From the West Indies' Test debut in 1928 onwards, the captaincy had been treated as the property of a small white planter and merchant class. Black professionals — Learie Constantine, George Headley, Everton Weekes, Worrell himself — had captained on rare occasions, often only when the white incumbent was injured or unavailable. Headley had led for one Test in 1948; Worrell had captained for one Test in 1960 against England. Beyond that, the door had been bolted.
Worrell, by 1960, was 36, had taken a degree at Manchester University, and had captained Commonwealth XIs around the subcontinent with conspicuous success. He was a Barbadian playing in the Lancashire League, articulate in print and on the radio, and a friend of C.L.R. James. James, returning to Trinidad from England in 1958 to edit the People's National Movement newspaper The Nation, made the Worrell captaincy a centrepiece of his editorial line. Week after week he hammered at the West Indies Cricket Board of Control, calling the policy of preferring white amateurs to Black professionals an embarrassment in the era of independence.

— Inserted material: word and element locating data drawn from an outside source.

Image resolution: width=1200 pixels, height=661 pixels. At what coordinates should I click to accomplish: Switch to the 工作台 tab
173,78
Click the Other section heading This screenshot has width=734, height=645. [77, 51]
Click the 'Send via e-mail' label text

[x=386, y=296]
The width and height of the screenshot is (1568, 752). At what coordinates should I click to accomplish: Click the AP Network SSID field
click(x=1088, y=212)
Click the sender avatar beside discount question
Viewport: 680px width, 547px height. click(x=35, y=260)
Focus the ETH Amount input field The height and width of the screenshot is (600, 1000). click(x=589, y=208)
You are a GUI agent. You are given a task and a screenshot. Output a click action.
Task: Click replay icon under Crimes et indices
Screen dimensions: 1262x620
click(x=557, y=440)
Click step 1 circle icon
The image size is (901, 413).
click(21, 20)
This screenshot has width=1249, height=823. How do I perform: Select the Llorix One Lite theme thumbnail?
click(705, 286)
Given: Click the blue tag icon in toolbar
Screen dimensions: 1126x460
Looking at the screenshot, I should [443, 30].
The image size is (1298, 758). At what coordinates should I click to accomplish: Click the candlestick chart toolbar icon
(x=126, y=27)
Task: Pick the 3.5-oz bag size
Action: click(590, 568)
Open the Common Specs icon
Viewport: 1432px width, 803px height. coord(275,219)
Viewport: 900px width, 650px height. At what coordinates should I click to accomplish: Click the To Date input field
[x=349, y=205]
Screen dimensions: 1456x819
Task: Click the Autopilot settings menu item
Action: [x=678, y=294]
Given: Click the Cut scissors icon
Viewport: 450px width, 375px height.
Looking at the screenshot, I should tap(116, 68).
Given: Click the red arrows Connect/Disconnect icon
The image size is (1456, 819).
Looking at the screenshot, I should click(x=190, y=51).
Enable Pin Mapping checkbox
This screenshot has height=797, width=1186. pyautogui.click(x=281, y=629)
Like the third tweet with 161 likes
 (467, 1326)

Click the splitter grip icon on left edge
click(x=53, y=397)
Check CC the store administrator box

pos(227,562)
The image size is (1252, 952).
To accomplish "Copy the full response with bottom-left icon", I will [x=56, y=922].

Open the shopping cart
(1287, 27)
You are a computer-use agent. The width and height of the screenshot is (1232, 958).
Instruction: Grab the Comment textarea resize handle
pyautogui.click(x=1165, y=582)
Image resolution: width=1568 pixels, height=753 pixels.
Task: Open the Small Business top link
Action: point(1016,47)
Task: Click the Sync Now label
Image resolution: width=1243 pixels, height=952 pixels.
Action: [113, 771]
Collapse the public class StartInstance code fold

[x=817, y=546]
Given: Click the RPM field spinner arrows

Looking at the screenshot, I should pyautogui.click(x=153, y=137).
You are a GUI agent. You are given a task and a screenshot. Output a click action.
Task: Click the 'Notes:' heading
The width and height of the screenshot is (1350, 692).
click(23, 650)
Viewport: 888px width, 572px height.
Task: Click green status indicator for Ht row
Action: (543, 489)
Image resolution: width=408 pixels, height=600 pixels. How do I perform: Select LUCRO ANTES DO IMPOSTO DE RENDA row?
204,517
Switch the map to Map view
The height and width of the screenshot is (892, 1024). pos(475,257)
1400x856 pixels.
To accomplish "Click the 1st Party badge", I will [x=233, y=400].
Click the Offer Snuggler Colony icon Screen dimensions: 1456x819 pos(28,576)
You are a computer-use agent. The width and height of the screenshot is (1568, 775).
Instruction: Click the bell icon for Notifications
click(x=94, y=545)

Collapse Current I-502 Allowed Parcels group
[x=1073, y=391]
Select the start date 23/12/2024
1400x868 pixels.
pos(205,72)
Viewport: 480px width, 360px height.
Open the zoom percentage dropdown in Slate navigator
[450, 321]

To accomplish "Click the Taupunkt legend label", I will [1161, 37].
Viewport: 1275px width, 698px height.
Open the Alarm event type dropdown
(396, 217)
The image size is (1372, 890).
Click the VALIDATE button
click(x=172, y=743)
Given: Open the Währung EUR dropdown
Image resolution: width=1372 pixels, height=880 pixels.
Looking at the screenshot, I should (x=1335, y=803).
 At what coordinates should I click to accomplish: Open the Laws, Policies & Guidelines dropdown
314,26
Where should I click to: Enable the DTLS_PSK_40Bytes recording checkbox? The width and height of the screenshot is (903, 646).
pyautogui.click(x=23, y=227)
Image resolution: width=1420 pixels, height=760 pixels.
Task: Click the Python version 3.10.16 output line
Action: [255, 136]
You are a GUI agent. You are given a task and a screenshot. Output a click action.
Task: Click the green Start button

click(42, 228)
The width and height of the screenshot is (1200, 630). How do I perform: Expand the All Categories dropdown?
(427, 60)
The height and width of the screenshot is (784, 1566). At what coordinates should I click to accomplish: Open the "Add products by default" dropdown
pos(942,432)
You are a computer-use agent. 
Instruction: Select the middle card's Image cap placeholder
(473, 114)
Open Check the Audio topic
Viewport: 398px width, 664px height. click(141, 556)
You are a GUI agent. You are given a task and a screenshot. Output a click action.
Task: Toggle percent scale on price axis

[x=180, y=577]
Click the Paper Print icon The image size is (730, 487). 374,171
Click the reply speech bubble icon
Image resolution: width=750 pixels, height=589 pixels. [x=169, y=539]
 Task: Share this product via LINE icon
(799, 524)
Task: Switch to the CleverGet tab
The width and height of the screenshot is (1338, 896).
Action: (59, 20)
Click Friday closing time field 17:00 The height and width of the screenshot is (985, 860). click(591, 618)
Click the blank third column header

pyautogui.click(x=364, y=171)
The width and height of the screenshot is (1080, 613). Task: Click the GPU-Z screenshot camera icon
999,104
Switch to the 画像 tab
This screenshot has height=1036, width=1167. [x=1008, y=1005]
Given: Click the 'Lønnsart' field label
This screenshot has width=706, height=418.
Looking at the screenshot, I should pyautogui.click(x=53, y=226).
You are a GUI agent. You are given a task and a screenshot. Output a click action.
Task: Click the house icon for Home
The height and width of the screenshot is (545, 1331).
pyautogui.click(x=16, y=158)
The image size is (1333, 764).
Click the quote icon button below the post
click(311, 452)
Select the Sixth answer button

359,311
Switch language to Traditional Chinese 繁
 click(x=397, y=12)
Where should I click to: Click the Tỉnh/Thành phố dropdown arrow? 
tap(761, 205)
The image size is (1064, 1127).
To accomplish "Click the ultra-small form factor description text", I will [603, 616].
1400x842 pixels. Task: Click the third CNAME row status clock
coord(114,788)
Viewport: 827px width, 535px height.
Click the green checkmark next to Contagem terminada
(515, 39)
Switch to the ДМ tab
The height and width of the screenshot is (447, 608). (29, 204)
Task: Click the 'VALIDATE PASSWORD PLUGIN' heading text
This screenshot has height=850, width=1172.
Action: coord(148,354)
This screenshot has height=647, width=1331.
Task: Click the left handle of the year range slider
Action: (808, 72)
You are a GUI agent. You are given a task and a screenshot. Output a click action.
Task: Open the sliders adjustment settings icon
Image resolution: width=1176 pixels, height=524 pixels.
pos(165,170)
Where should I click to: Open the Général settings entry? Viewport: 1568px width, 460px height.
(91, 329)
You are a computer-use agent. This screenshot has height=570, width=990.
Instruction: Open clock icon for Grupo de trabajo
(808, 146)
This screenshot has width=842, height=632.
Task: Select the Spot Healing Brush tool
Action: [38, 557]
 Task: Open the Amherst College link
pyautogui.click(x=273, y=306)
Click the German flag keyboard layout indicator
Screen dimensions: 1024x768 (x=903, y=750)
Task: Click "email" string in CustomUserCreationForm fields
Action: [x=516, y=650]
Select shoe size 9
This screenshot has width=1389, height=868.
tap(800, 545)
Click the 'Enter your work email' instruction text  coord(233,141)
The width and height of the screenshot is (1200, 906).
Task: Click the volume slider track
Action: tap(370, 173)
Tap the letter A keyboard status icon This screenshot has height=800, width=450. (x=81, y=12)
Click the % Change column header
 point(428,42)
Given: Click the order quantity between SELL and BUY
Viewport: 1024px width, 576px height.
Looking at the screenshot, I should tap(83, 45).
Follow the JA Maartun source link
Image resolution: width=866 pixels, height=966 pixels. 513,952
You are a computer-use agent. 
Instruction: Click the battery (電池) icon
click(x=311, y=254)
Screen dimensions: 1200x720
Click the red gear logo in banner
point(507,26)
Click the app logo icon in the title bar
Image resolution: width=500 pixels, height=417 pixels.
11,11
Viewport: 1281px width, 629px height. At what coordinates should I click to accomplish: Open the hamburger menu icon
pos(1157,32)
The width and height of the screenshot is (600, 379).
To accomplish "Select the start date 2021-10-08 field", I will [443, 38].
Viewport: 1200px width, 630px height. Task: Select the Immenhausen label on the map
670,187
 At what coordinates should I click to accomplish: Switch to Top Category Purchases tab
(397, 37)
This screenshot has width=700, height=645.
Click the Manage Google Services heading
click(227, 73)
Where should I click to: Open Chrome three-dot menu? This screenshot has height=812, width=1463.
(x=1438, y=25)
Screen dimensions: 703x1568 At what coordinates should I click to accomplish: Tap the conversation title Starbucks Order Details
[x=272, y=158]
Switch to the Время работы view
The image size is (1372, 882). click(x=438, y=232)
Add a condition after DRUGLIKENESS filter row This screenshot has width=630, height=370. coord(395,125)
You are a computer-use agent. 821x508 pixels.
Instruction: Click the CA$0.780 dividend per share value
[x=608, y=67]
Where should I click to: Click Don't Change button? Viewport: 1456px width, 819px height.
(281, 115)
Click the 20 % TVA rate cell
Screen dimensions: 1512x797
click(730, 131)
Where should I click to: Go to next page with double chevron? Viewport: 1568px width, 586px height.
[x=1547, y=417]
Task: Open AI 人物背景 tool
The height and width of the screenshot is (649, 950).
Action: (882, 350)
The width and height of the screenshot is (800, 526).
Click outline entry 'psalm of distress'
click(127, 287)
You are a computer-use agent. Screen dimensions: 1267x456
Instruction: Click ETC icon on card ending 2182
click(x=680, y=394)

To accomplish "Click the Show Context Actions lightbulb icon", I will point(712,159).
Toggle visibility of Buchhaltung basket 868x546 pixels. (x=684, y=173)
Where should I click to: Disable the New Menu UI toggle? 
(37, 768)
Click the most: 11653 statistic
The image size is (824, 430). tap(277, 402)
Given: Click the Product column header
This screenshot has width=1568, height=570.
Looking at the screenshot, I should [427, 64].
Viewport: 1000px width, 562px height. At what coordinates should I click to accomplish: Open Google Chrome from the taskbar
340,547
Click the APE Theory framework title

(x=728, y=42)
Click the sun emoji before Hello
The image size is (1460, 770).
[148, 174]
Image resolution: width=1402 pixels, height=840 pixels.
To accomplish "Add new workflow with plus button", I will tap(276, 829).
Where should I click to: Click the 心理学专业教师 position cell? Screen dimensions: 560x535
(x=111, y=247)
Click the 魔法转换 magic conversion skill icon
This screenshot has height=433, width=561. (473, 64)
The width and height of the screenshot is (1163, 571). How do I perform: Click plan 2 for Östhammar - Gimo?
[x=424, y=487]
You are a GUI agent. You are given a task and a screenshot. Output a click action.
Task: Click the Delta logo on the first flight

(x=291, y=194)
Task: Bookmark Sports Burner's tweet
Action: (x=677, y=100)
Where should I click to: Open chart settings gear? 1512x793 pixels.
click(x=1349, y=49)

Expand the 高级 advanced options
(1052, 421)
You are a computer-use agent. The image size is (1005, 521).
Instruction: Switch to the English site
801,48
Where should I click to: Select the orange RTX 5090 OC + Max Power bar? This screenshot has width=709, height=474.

The board finally relented in mid-1960. Worrell was named captain for the five-Test Australian tour. The choice was not universally celebrated within white planter society in Barbados or British Guiana, but James's campaign had made any other choice politically impossible. Worrell's first acts as captain were quiet ones: he insisted that the touring party be selected on form rather than colony quotas, and he asked Bradman, in a private meeting in Adelaide, to back attacking cricket as an explicit policy.
The rest is sport. The Tied Test at Brisbane, the Melbourne ticker-tape parade, the naming of the Frank Worrell Trophy — all flowed from the appointment. Worrell would lead West Indies again in England in 1963, win the Wisden Trophy 3-1, and retire as the most respected captain of his generation.